The Caps control a larger percentage of shot attempts and expected goals than all but one team (the Flyers, who are 2-3-1 with three games in hand). Those numbers are still inchoate and will almost certainly not remain so high, but they do tell us that the team is controlling the flow of the game much better than in the last two seasons. It means fewer shots (and fewer quality shots) against Caps goaltenders and more time on attack. That’s very good.
But then there’s actual goals. The Caps rank just 19th place in goal percentage (15 Washington goals, 18 opponent goals). Part of that is the natural distortion of small sample sizes (there are way fewer goals than shot attempts). That distortion partially takes form in the team’s shooting and saving percentages, which are bananas in a bad way.
Shooting 7.2 percent (12th best) isn’t totally terrible, but it is a strange departure from the team’s recent glory as elite finishers. Meanwhile, Caps goaltenders are saving 90.3 percent of the shots they faced during five-on-five play, sixth worst in the league.
Calling them “Caps goaltenders” seems like obfuscation though. The underperformance has really been in Braden Holtby individually. Holtby gave one of the worst starts in NHL history last week, creating a goalie controversy in the 30-year-old goalie’s contract year.

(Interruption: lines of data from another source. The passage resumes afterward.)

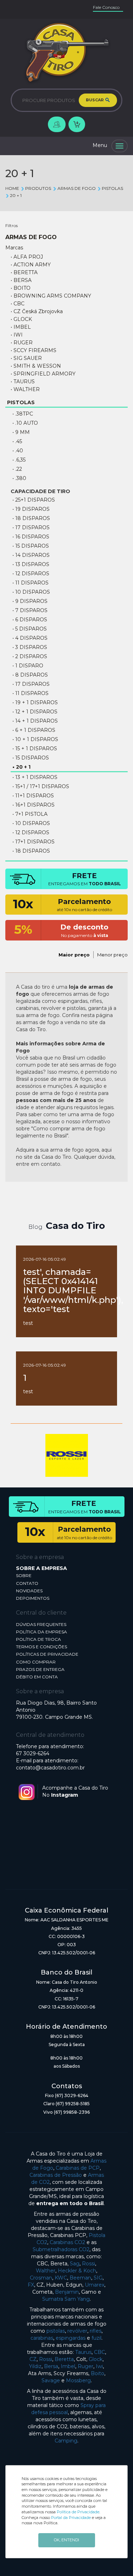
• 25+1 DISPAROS (33, 500)
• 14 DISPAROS (31, 555)
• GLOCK (21, 319)
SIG (98, 2278)
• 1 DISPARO (27, 665)
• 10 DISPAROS (31, 592)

The sum of shooting and saving percentages is sometimes called PDO (the acronym means nothing). In that stat, the Caps rank 26th.
So for the first time in a long time, the Caps are getting good zone time, limiting opponent chances, and getting chances of their own. But the puck is going into the wrong net too often. This is new territory — a world in which the Caps can’t be decried as a fundamentally weak team coasting along on unreliable percentages. Instead, they are underperforming their shot volume and quality in a manner that is kind of shocking.
Over the next few weeks, the Caps will play weaker teams than they did in their first nine games. Braden Holtby will get more chances to pull his numbers up, and the team’s sample size will grow to the point where we can start to get an idea of who this team really is. Maybe they won’t dominate the flow of the game as strongly. Maybe they’ll start shooting hot again. Maybe Braden Holtby’s recent downturn isn’t just a blip. The list of possible outcomes spans the gap from playoff bubble team to bona fide Cup contender.